● **EXERCISE AIM**
Filter the rows below and copy out each line that contains the word "arrow", treating uppercase and lowercase as different.

Screenshot and document pointing data
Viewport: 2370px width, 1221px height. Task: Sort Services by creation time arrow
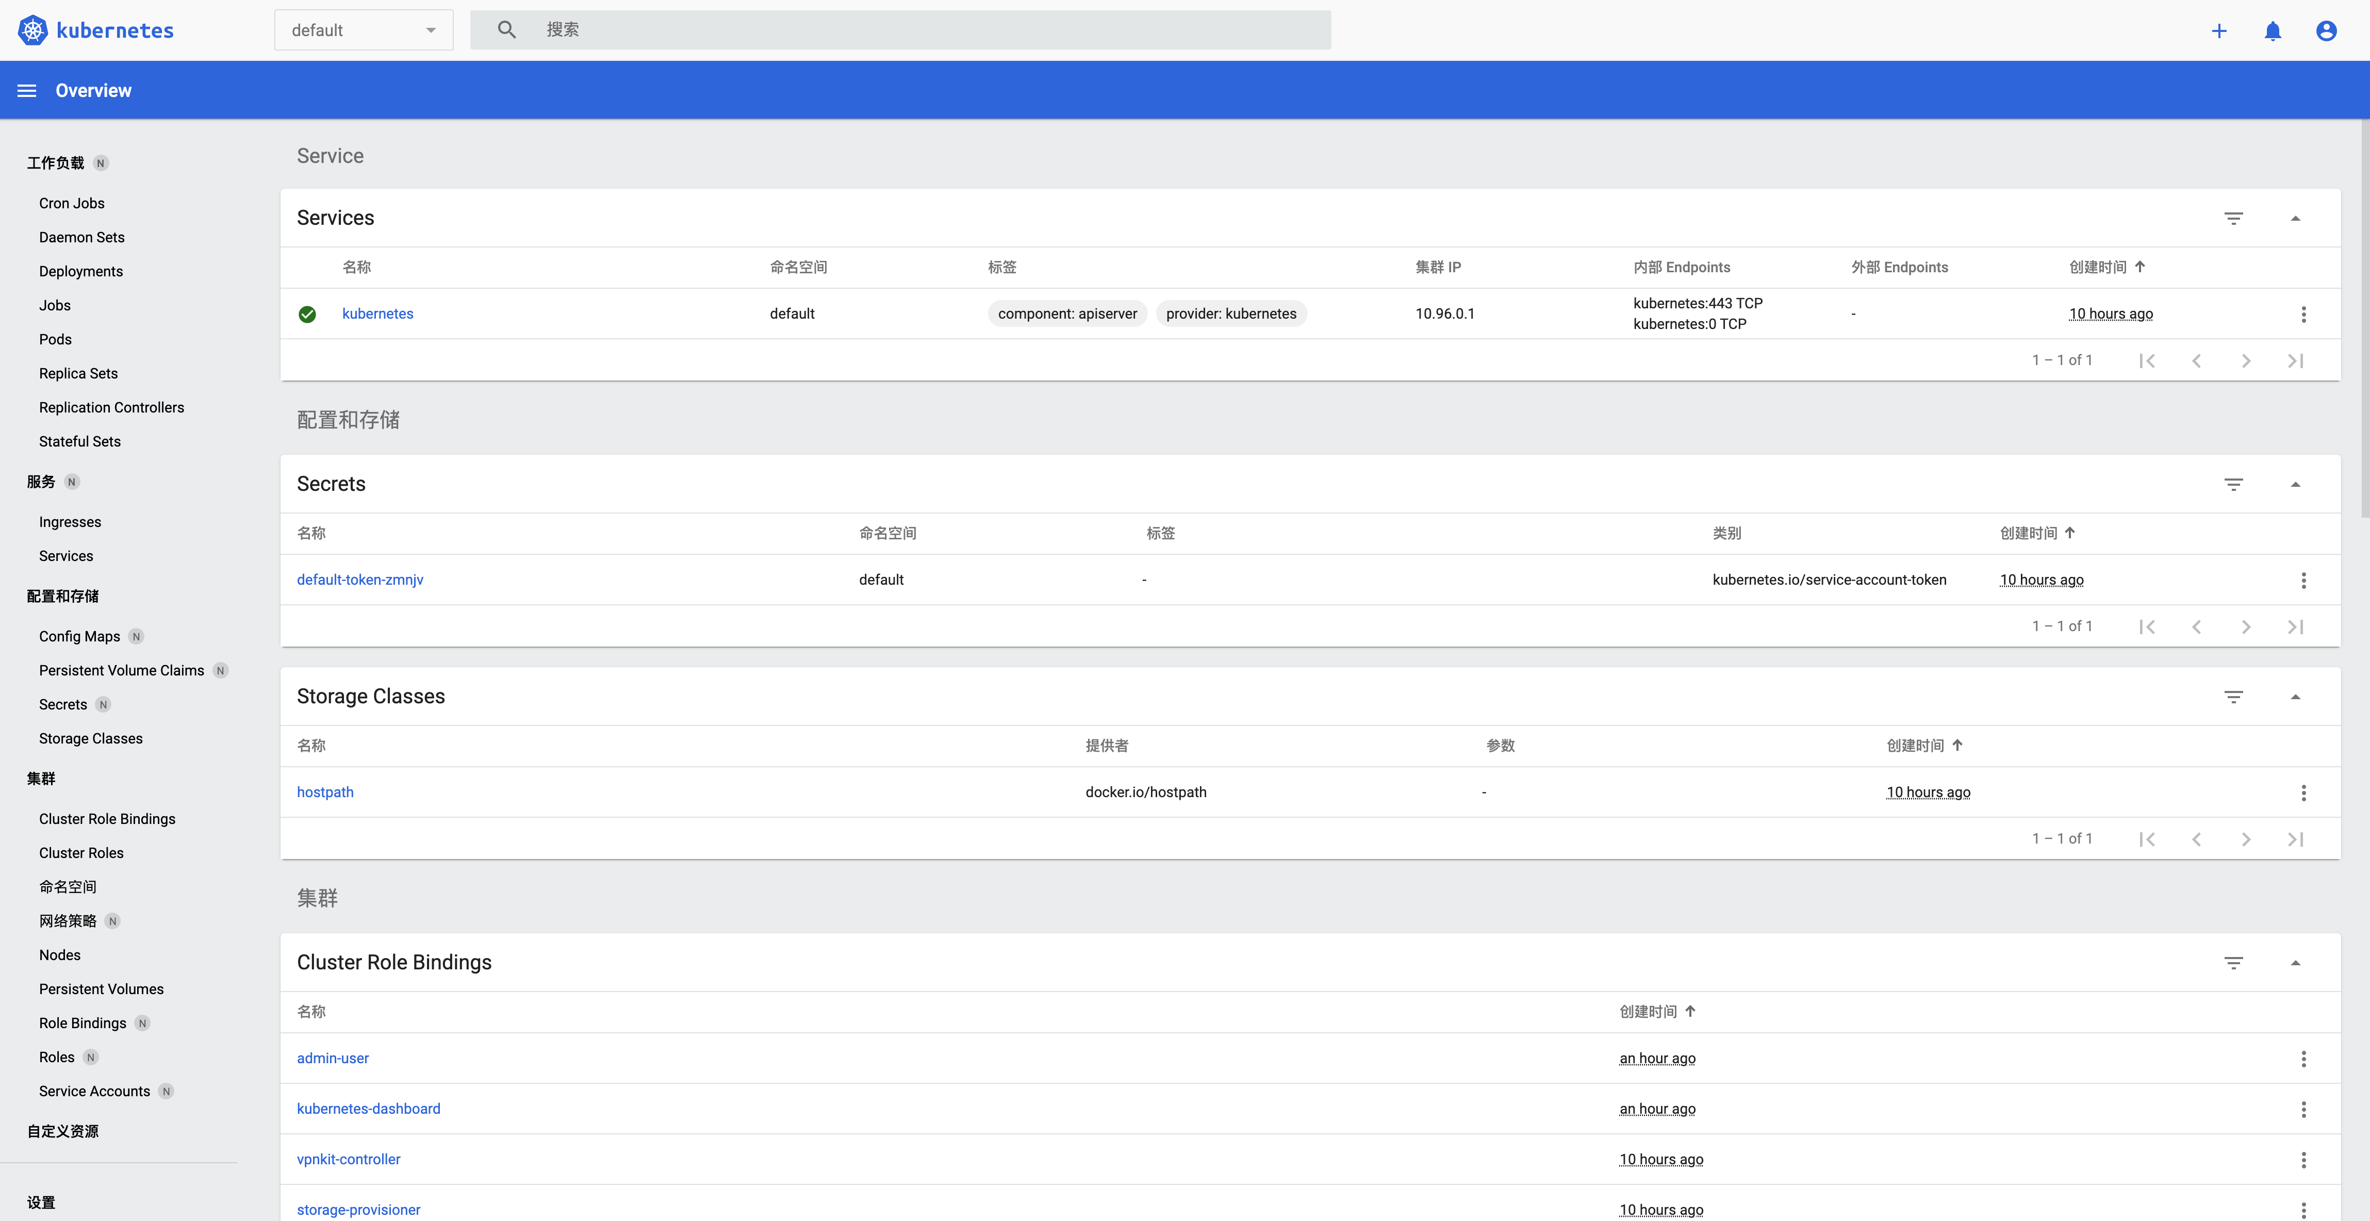[x=2140, y=267]
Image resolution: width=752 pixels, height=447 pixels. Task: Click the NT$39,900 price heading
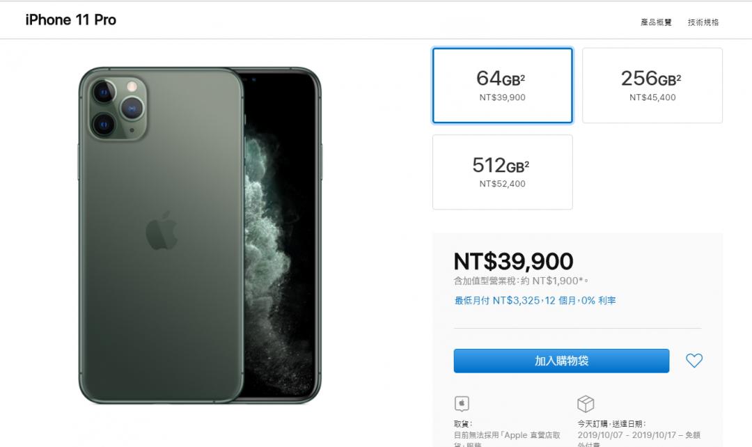tap(513, 261)
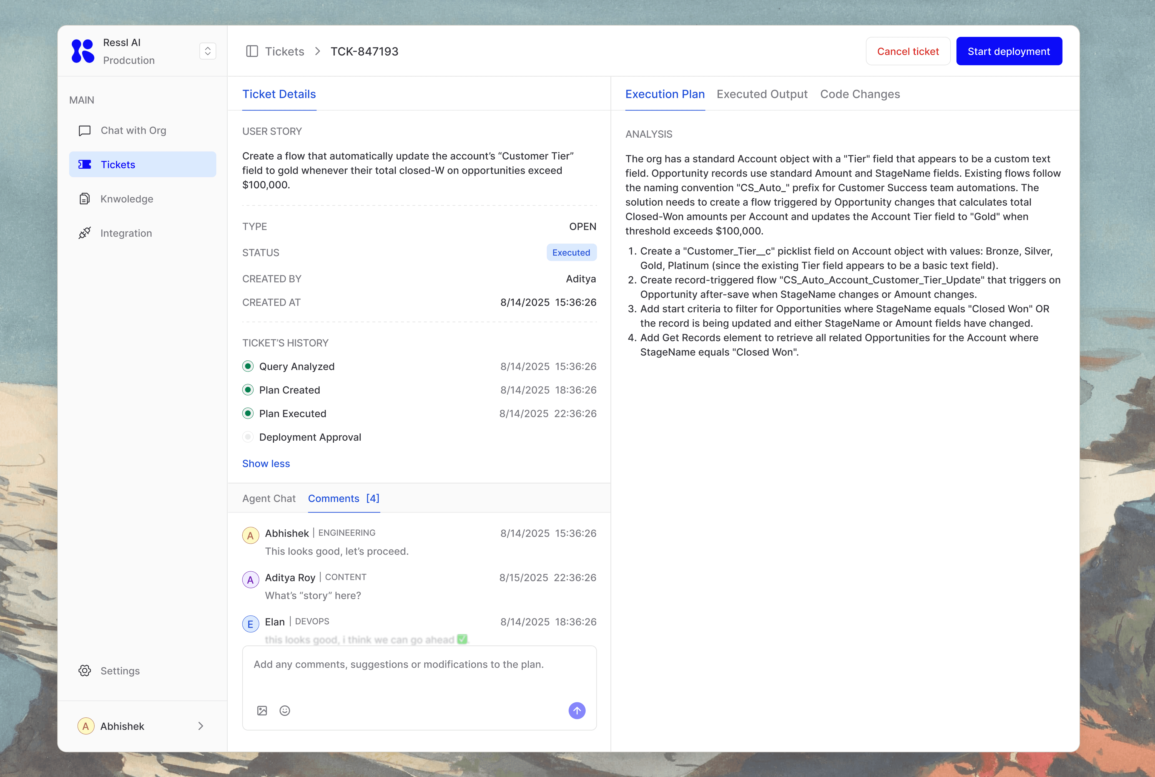The image size is (1155, 777).
Task: Open Settings with gear icon
Action: point(85,670)
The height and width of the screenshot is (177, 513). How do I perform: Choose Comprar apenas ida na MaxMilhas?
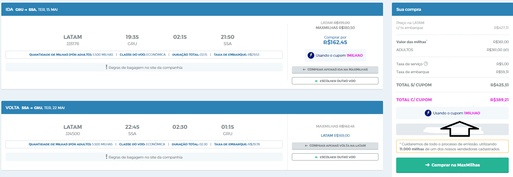(x=335, y=70)
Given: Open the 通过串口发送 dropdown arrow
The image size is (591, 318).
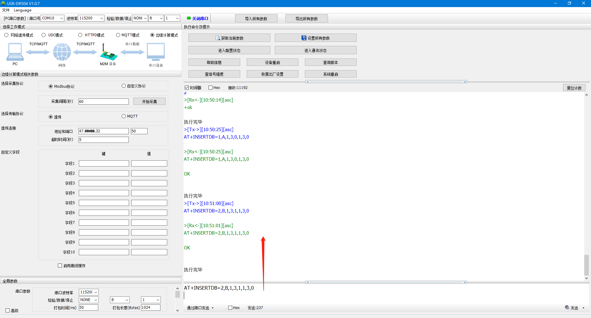Looking at the screenshot, I should click(x=213, y=308).
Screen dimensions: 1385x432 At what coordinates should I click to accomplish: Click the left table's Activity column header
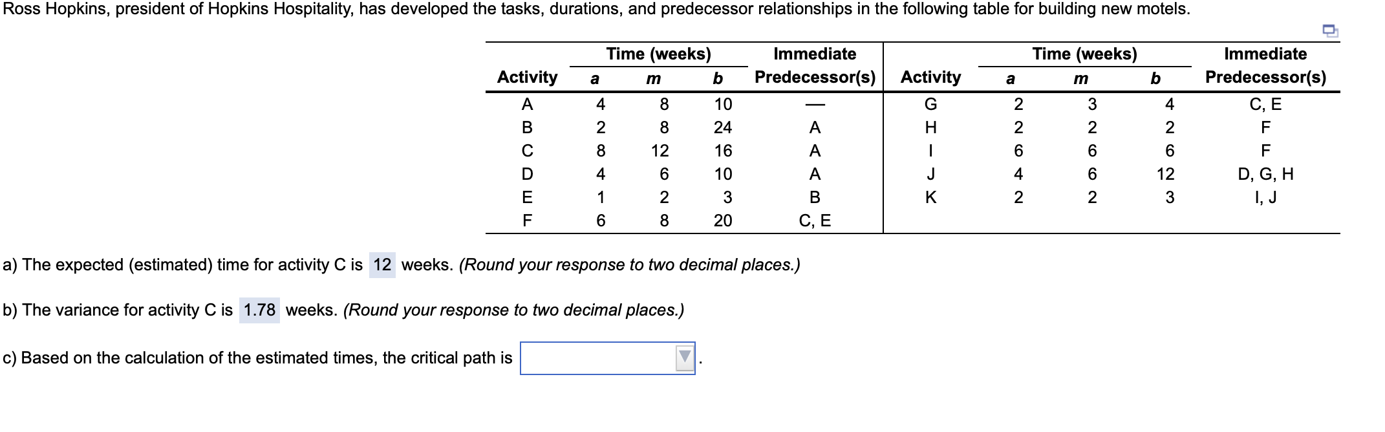pos(527,78)

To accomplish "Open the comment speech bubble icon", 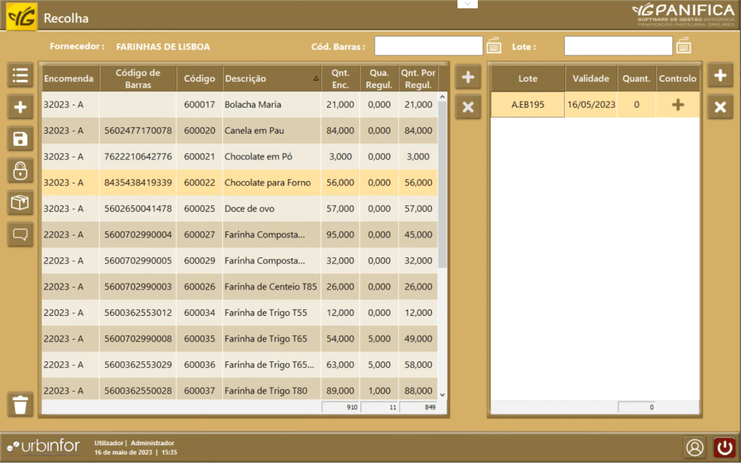I will point(20,234).
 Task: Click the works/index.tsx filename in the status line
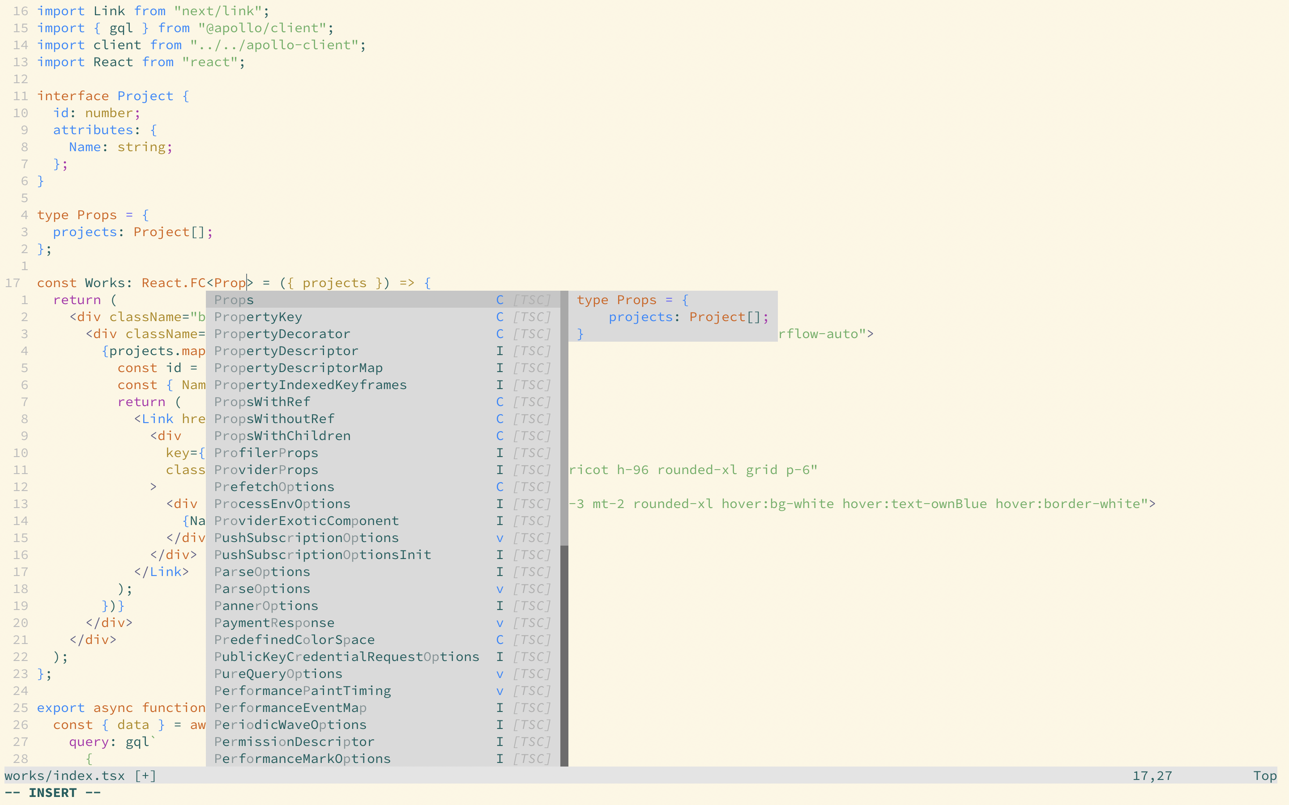coord(65,776)
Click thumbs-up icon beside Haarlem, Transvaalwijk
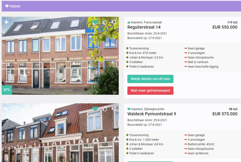The height and width of the screenshot is (162, 241). 129,22
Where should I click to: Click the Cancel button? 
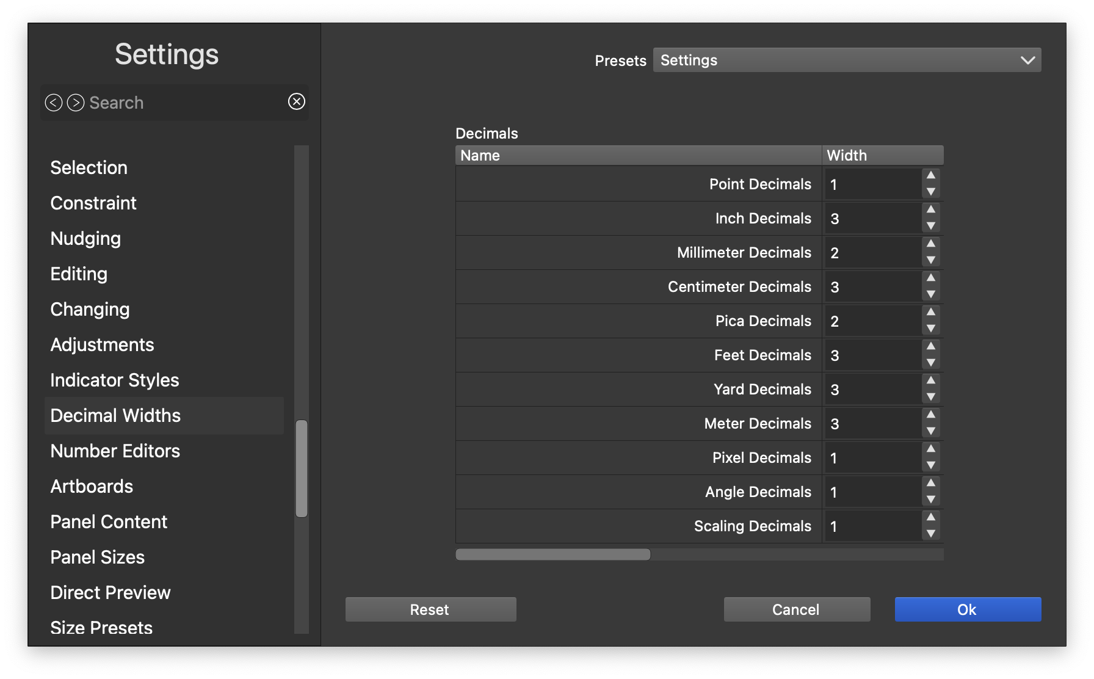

● **ANSWER TO THIS EXERCISE**
Viewport: 2370px width, 1221px height. Task: Sort Services by creation time arrow
Given: Open the 通过串口发送 dropdown arrow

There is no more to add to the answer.